# [EXERCISE OBJECTIVE]
In the material below, find the line with "Task: Select Codes Produits menu item" and the line with "Given: Click the", then output both and every line between them exactly, omitting pictures.

****************************************

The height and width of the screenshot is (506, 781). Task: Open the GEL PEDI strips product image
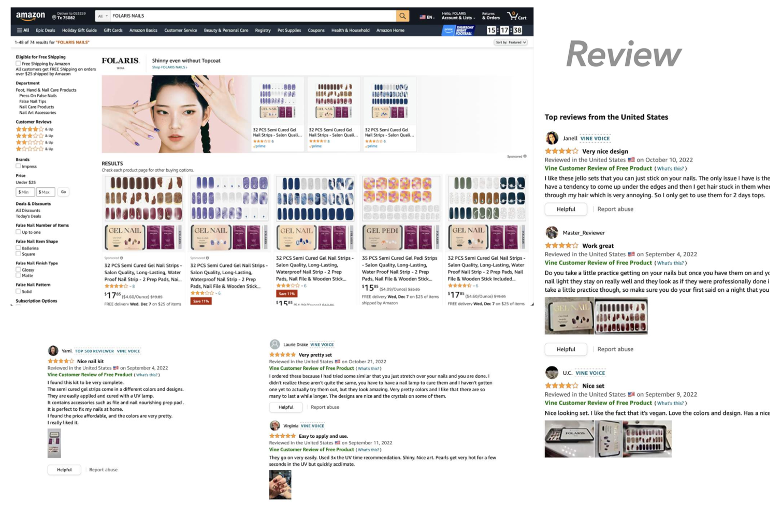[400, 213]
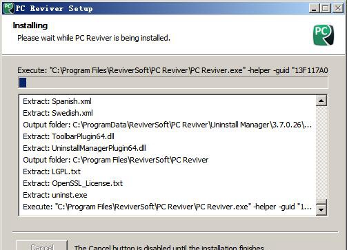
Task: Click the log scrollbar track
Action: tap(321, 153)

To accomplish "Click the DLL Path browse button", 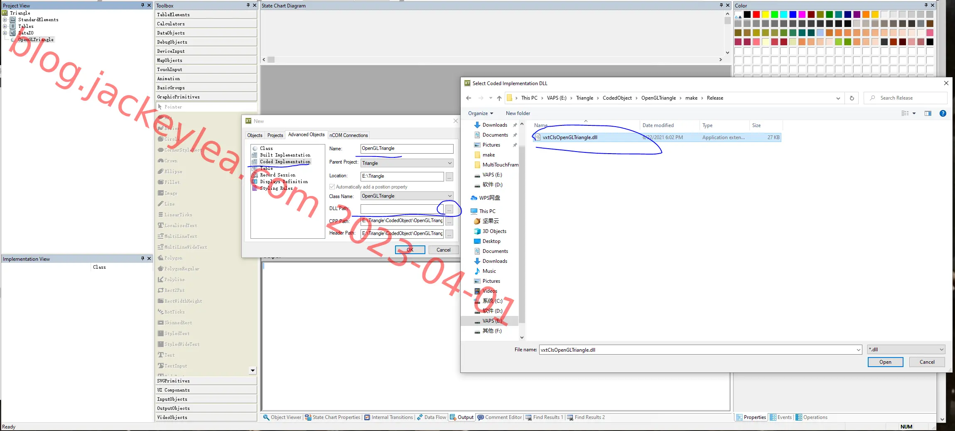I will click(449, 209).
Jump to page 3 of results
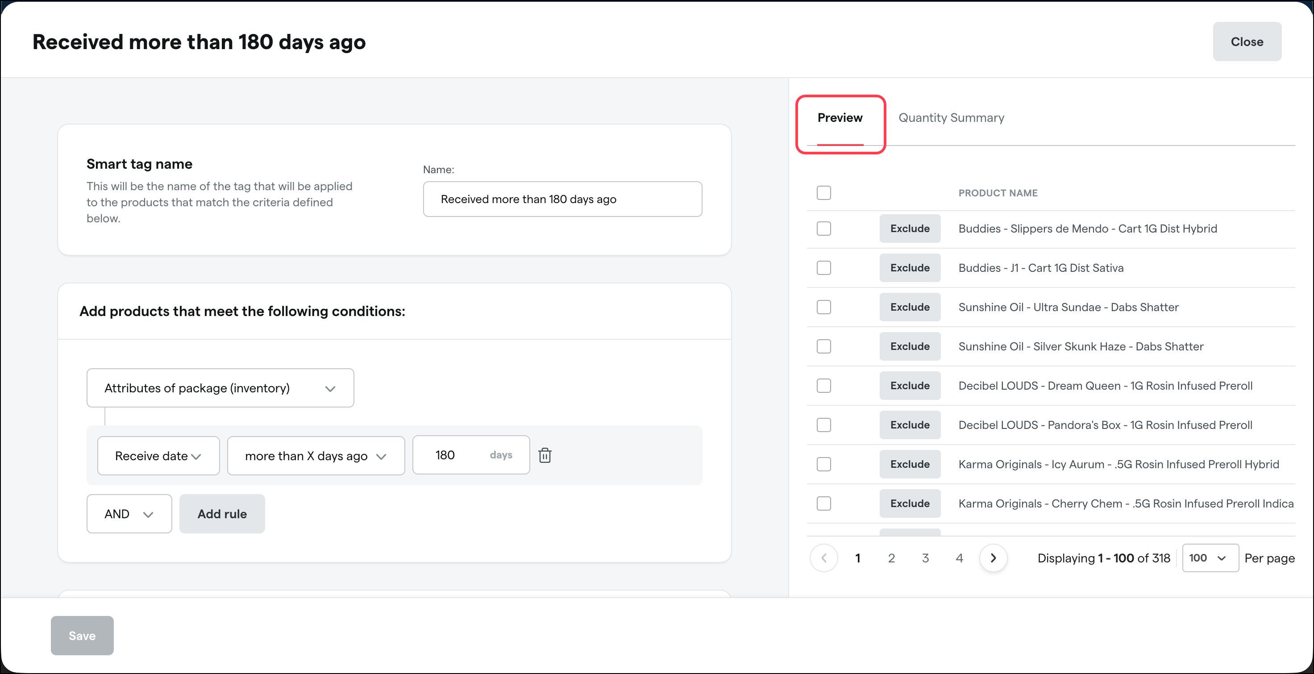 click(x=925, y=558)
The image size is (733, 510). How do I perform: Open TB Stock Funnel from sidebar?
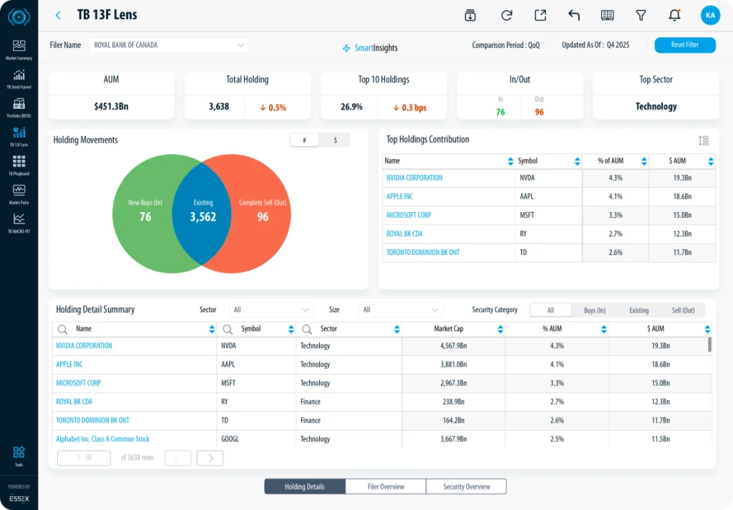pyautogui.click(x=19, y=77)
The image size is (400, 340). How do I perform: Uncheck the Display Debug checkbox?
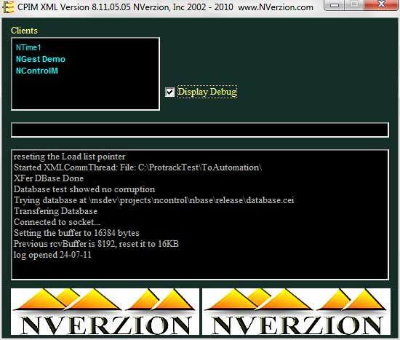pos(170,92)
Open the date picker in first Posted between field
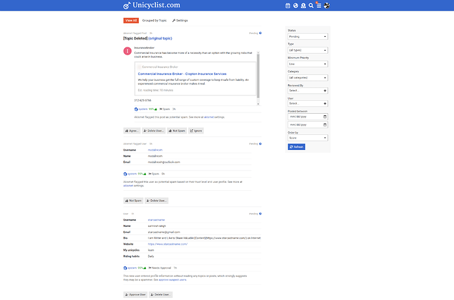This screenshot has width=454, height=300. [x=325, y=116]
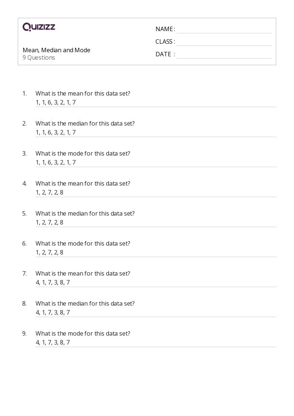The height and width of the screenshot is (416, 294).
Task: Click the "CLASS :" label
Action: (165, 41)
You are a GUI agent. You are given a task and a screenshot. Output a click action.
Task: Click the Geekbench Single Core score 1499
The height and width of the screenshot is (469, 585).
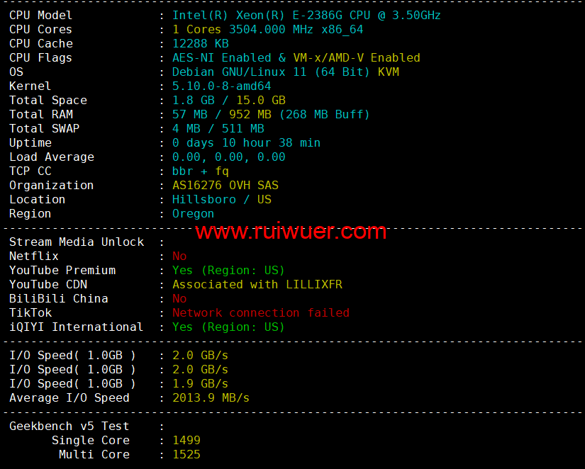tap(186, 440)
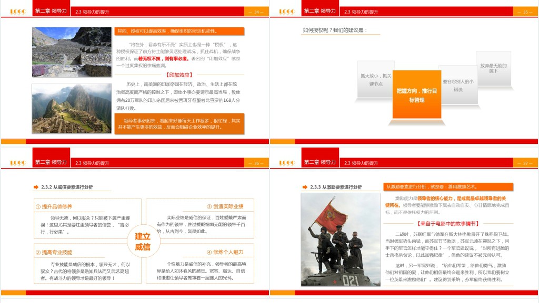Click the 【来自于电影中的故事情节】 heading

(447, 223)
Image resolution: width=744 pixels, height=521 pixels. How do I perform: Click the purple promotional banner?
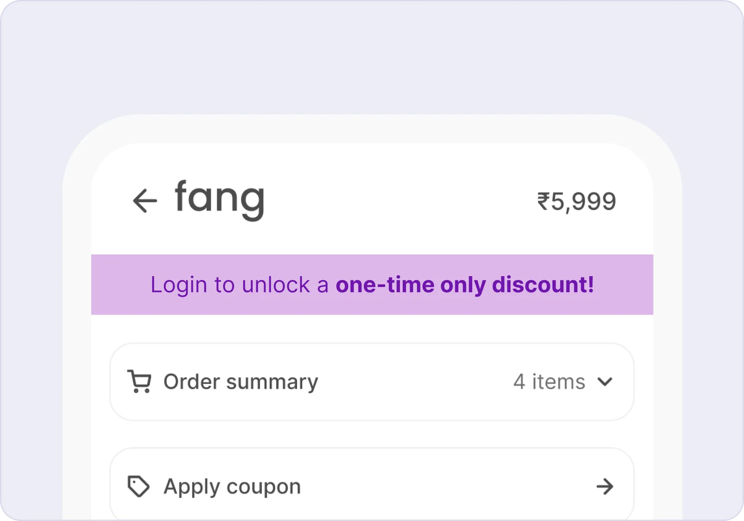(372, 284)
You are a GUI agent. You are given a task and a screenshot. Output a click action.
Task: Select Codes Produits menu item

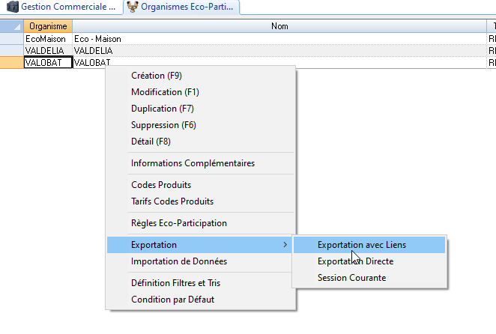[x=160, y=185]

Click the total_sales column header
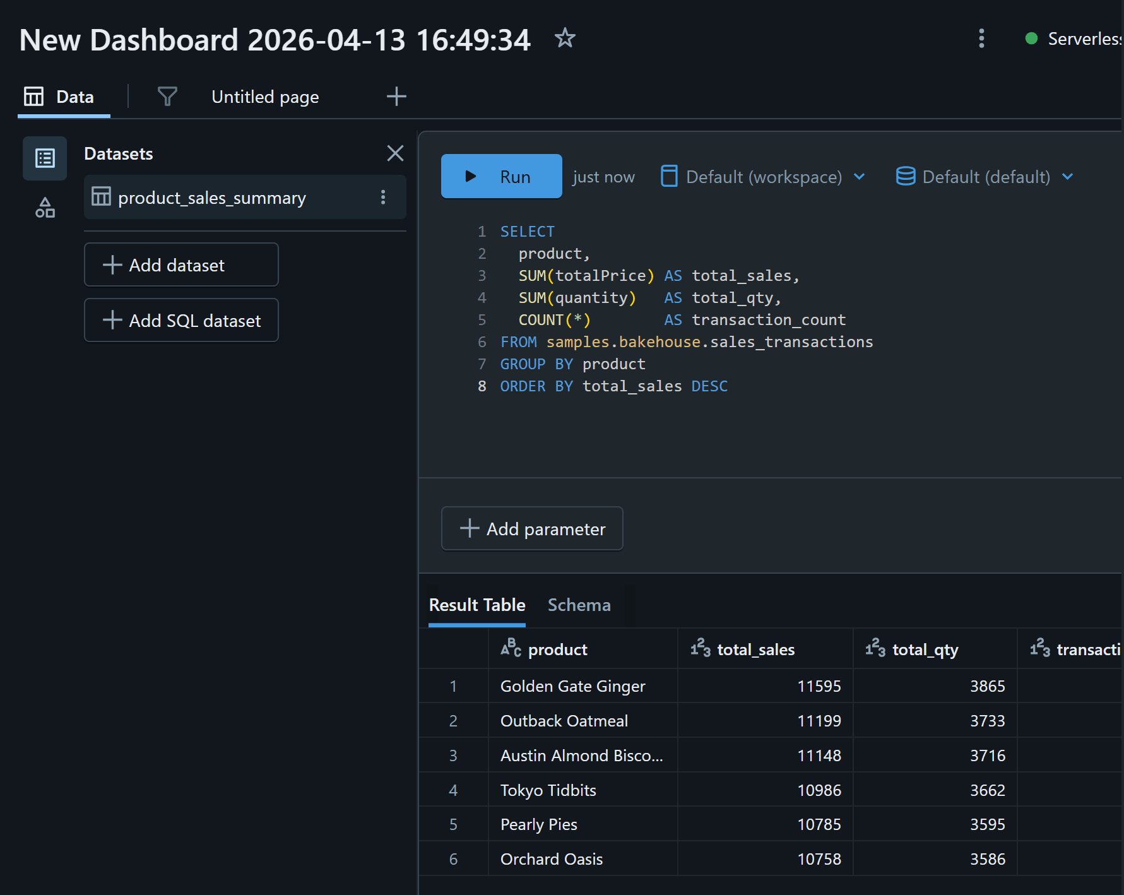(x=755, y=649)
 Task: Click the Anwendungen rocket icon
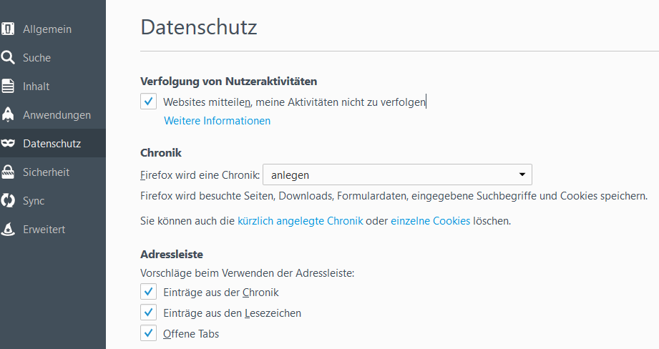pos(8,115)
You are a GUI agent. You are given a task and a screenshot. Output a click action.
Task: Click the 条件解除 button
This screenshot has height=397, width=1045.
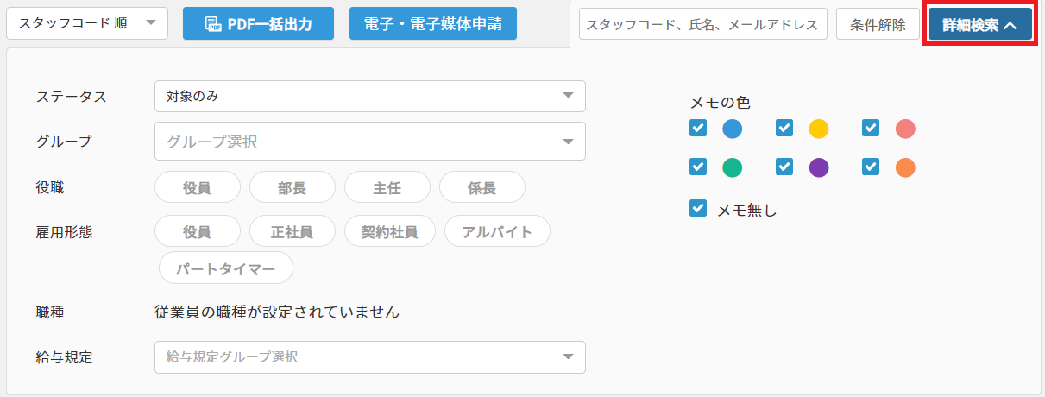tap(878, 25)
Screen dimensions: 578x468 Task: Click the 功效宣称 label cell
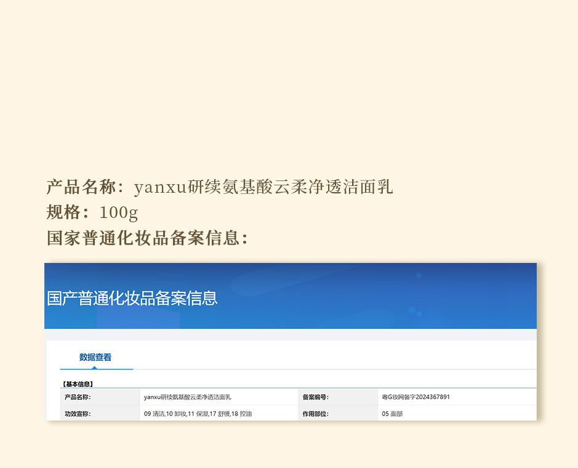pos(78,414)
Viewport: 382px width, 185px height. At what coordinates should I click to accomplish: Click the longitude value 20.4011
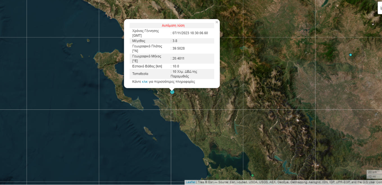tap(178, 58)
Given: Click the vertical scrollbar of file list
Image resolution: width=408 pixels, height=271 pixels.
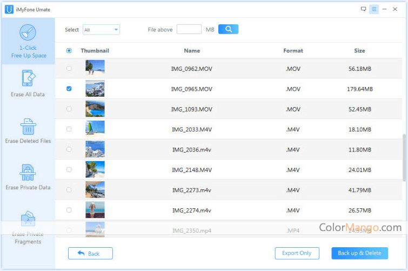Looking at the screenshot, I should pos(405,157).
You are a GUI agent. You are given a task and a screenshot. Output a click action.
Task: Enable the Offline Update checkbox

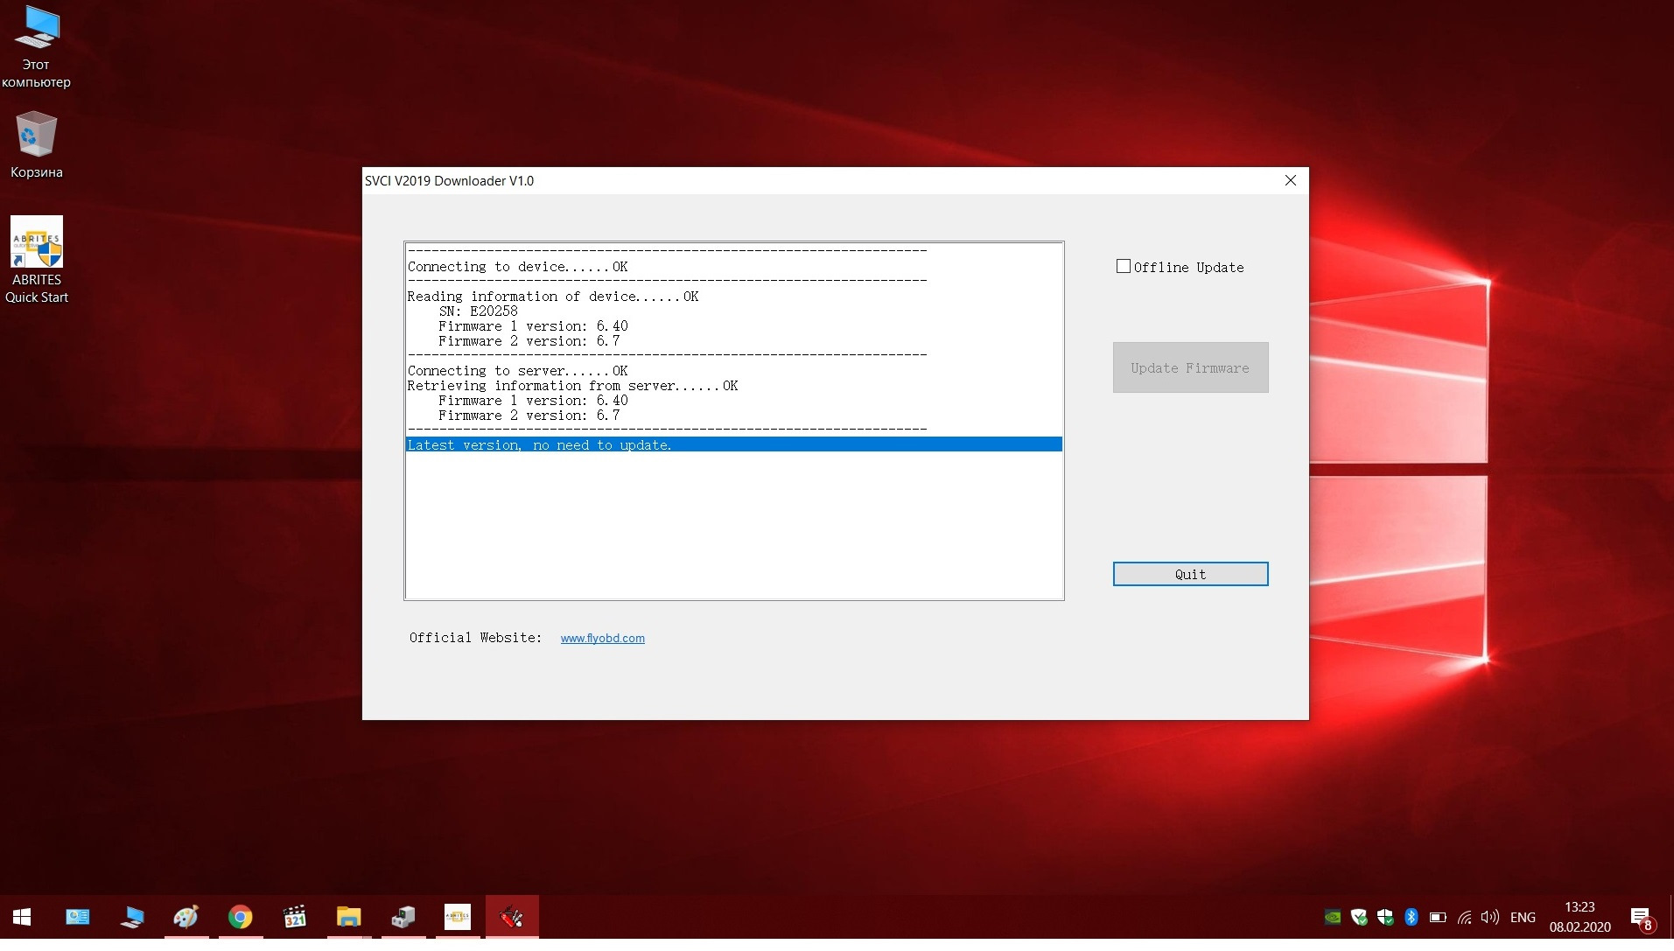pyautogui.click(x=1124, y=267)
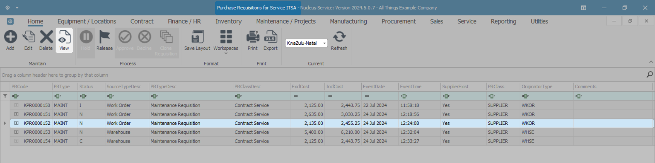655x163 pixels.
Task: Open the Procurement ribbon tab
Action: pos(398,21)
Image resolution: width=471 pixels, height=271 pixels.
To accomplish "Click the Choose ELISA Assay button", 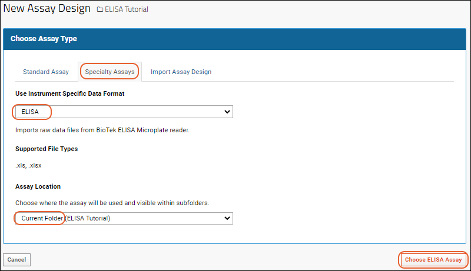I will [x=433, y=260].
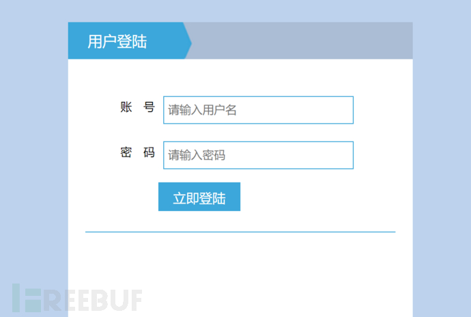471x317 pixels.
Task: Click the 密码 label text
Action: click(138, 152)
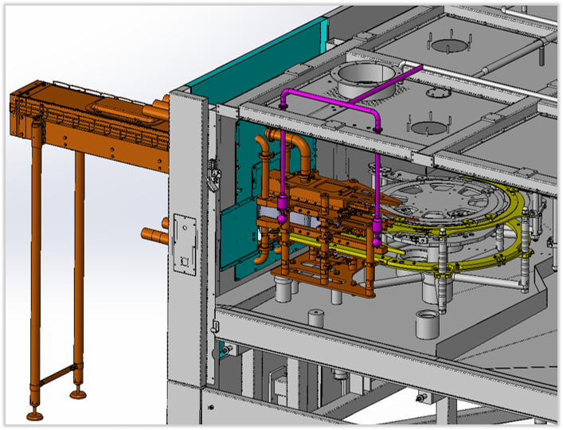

****************************************

# [RESPONSE FOR THIS EXERCISE]
Task: Select Codes Produits menu item

[x=160, y=185]

Click the total_sales column header
(x=755, y=649)
 Task: Click the Anwendungen rocket icon
pos(8,115)
You are a GUI agent. You are given a task and a screenshot. Output a click action.
Task: Click the 条件解除 button
This screenshot has height=397, width=1045.
tap(878, 25)
Screen dimensions: 578x468 Task: Click the 功效宣称 label cell
pos(78,414)
Viewport: 382px width, 185px height. At what coordinates should I click to accomplish: Click the longitude value 20.4011
tap(178, 58)
Given: Click the vertical scrollbar of file list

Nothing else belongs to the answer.